Guess that would explain the nausea and headaches.

7 Responses to “At Least His Mouth Is Clean …”

  1. throckmorton says:

    We catch people drinking the hand sanitizer about once a week.

  2. SeaSpray says:

    Ewww to both things! (Alcohol wipes/sanitizer)

    WC – I called poison control on myself a few weeks ago because I was worried about *inhaling* strong rubbing alcohol fumes. It was a lot and could actually taste it, looked at the bottle and read precautions. Obviously ..I really didn’t have to call but warning cautioned against fumes. They did send a nice poison control packet though. :)

    How could he stand it?! That also took a lot of effort to open all those small packets. :)

  3. sheerin says:

    hand sanitizer, alcohol pads, hairspray. people who are desperate don’t really care what they drink.

  4. SeaSpray says:

    Question -Does this stuff really satisfy their craving or whatever they are looking for?

    And can’t it kill them?

  5. brett says:

    Hey, careful about these posts. Joint Commission will get the idea to lock it all up. You will need a badge and an 8 digit pin to get a squirt of hand sanitzer or alcohol pad

  6. Soronel Haetir says:

    Reminds me of a chain e-mail I got a few days ago.
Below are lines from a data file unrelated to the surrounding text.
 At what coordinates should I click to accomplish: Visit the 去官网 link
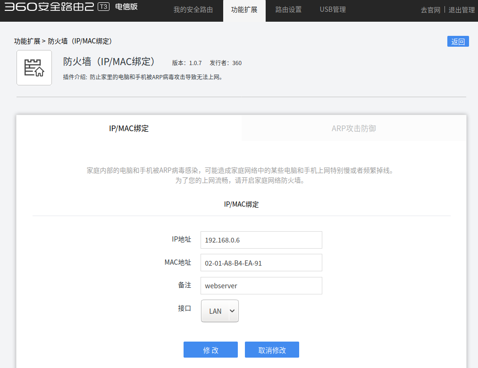tap(430, 10)
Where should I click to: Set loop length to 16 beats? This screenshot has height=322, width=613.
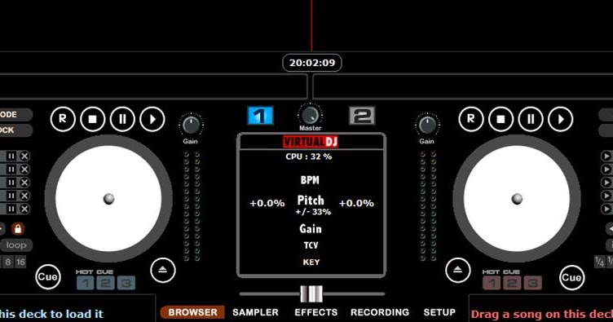click(20, 262)
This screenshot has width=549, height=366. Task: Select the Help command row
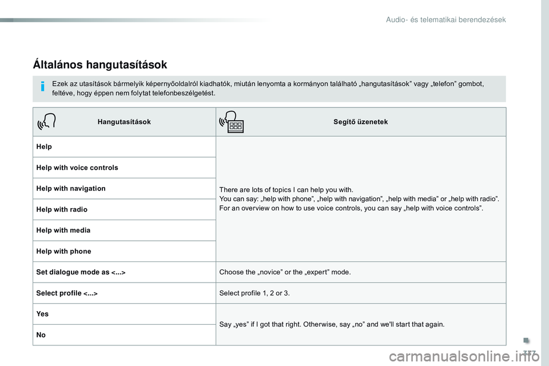coord(124,147)
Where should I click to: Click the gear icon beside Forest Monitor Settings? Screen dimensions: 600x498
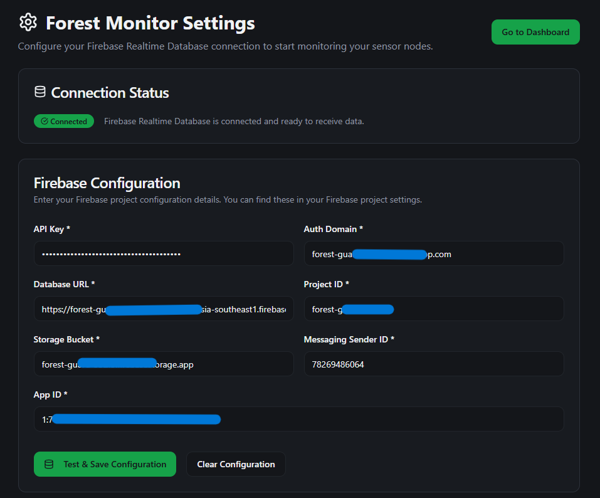(x=28, y=23)
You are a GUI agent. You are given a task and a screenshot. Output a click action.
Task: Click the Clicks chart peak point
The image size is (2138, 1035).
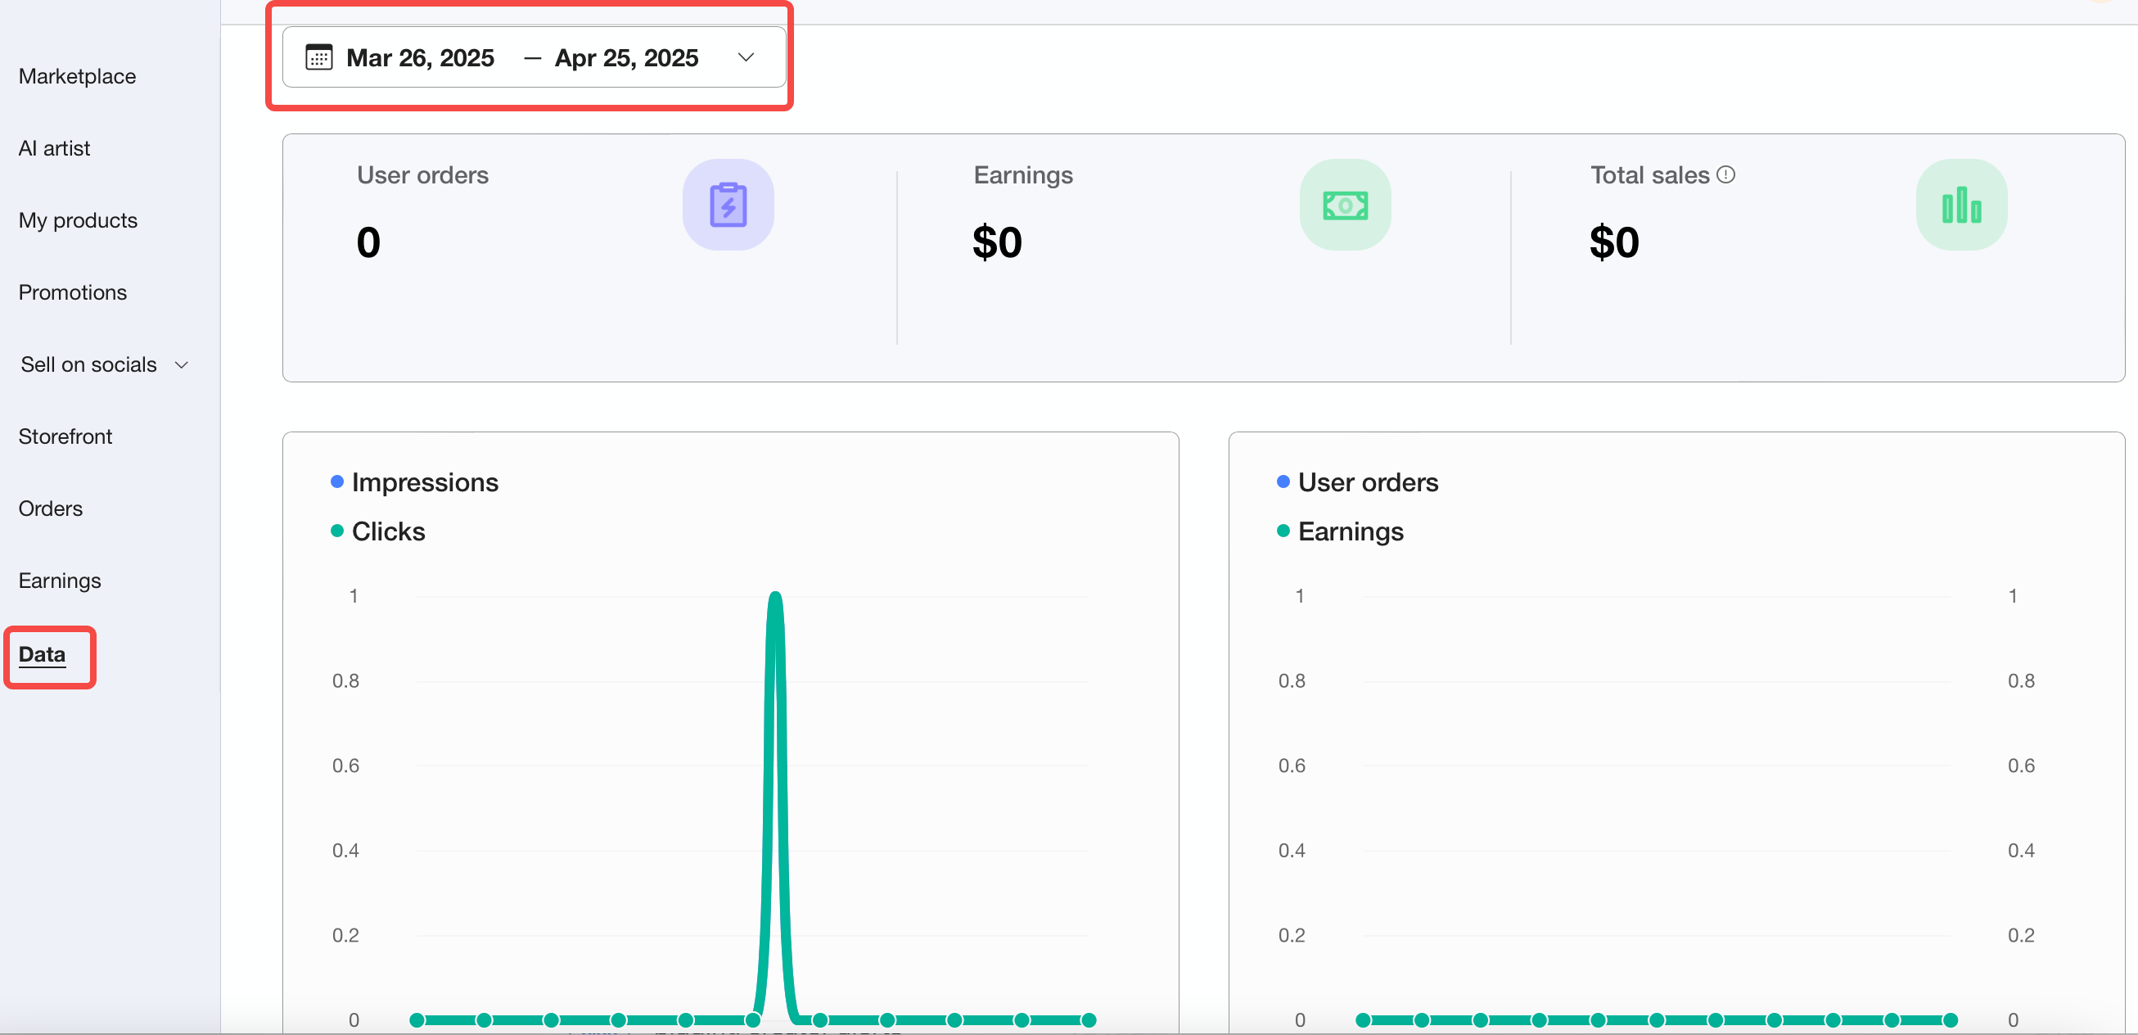coord(775,596)
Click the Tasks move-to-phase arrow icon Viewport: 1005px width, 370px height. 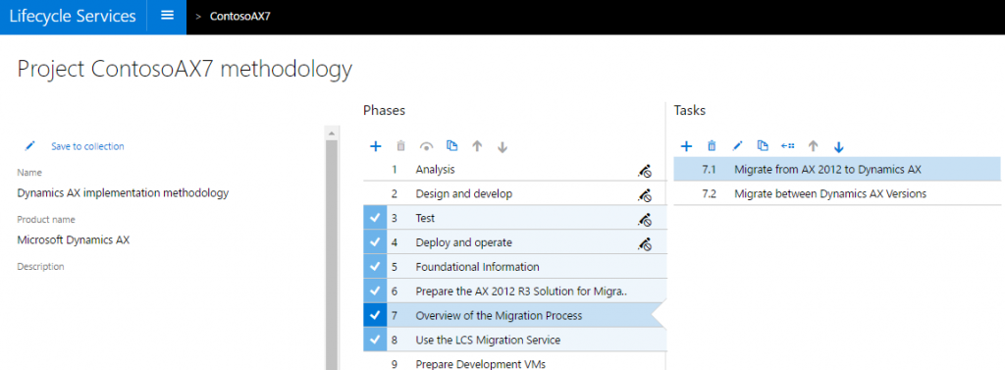pyautogui.click(x=788, y=146)
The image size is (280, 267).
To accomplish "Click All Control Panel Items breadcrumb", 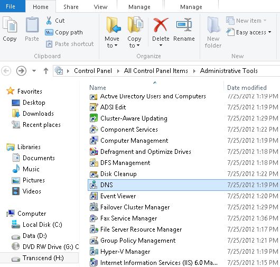I will (156, 71).
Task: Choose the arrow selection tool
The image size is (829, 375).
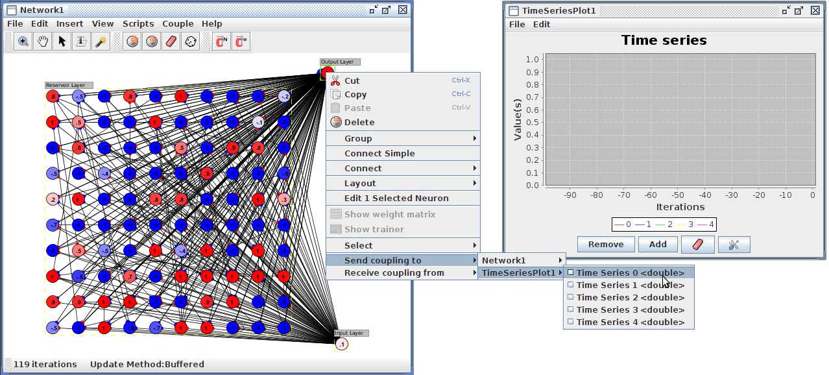Action: (x=62, y=42)
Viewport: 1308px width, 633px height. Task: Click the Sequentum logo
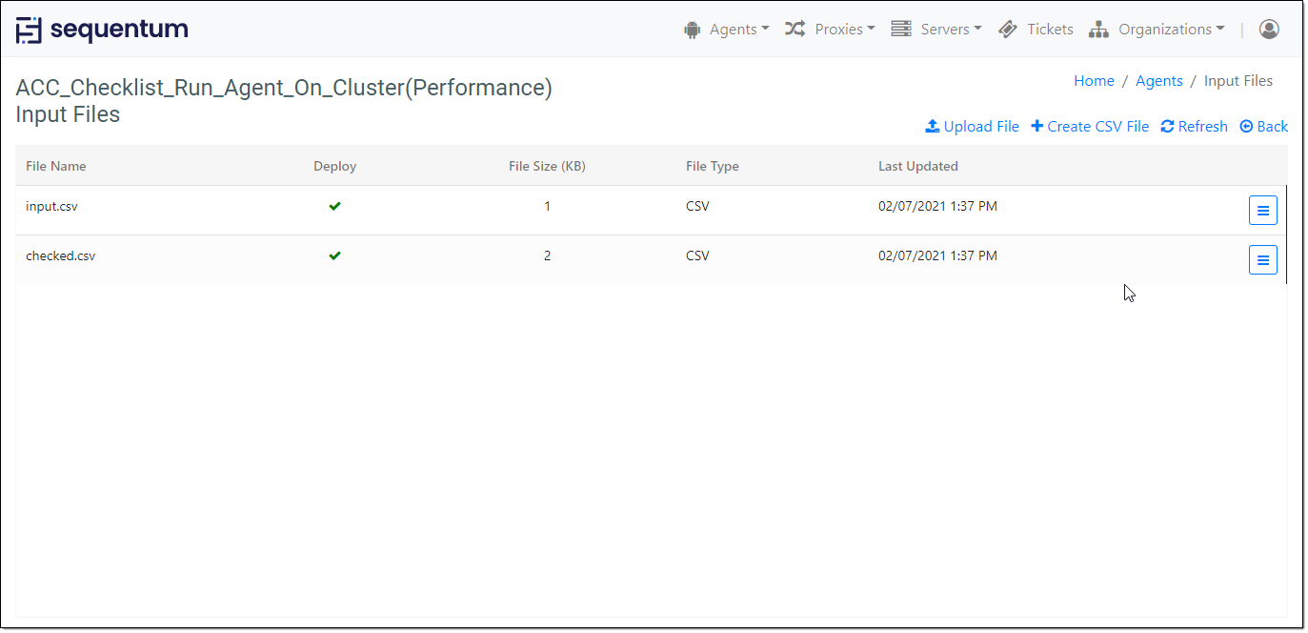(102, 30)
    A mother calls the poison help line saying her son ate a bunch of ants and asking if she should take him to the hospital. She is told not to bother, to just give him some benidryl.

    “I already gave him some ant-killer.”

  7. maha says:

    We have a notorious drunk who comes in shaking and swearing every so often. As soon as we hear his garbled voice from triage, we initiate code 107 (it was his highest serum EtOH level with us) and hide all the hand sanitizers we can find.